## EXCERPTED RECORDS
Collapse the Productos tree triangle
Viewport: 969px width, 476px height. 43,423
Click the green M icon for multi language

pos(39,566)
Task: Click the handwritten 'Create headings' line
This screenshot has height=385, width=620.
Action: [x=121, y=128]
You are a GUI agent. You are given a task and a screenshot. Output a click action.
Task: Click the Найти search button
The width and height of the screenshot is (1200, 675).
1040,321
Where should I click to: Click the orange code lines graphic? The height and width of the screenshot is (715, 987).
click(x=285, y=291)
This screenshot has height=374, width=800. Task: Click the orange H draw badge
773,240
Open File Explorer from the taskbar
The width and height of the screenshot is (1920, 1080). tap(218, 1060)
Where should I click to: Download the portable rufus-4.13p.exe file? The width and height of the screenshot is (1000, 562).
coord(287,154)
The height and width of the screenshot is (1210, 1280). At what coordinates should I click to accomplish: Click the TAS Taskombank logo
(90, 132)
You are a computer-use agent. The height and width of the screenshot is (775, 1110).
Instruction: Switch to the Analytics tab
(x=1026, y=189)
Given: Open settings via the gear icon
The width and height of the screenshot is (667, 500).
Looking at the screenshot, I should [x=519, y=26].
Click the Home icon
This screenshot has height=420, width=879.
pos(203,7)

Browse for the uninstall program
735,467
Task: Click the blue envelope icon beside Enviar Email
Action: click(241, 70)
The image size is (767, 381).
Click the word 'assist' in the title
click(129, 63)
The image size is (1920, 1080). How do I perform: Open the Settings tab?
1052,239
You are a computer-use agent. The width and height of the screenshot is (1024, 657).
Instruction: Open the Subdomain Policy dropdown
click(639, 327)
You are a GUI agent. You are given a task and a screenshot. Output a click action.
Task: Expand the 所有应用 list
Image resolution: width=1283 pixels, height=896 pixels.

## INSTRUCTION
Please copy out the lines from the line with "The image size is (767, 381)." up to and including the last of the lines.

## WRITTEN ANSWER
The image size is (767, 381).
Click the word 'assist' in the title
click(129, 63)
The image size is (1920, 1080). How do I perform: Open the Settings tab?
1052,239
You are a computer-use agent. The width and height of the screenshot is (1024, 657).
Instruction: Open the Subdomain Policy dropdown
click(639, 327)
You are a GUI agent. You are given a task and a screenshot. Output a click action.
Task: Expand the 所有应用 list
Image resolution: width=1283 pixels, height=896 pixels.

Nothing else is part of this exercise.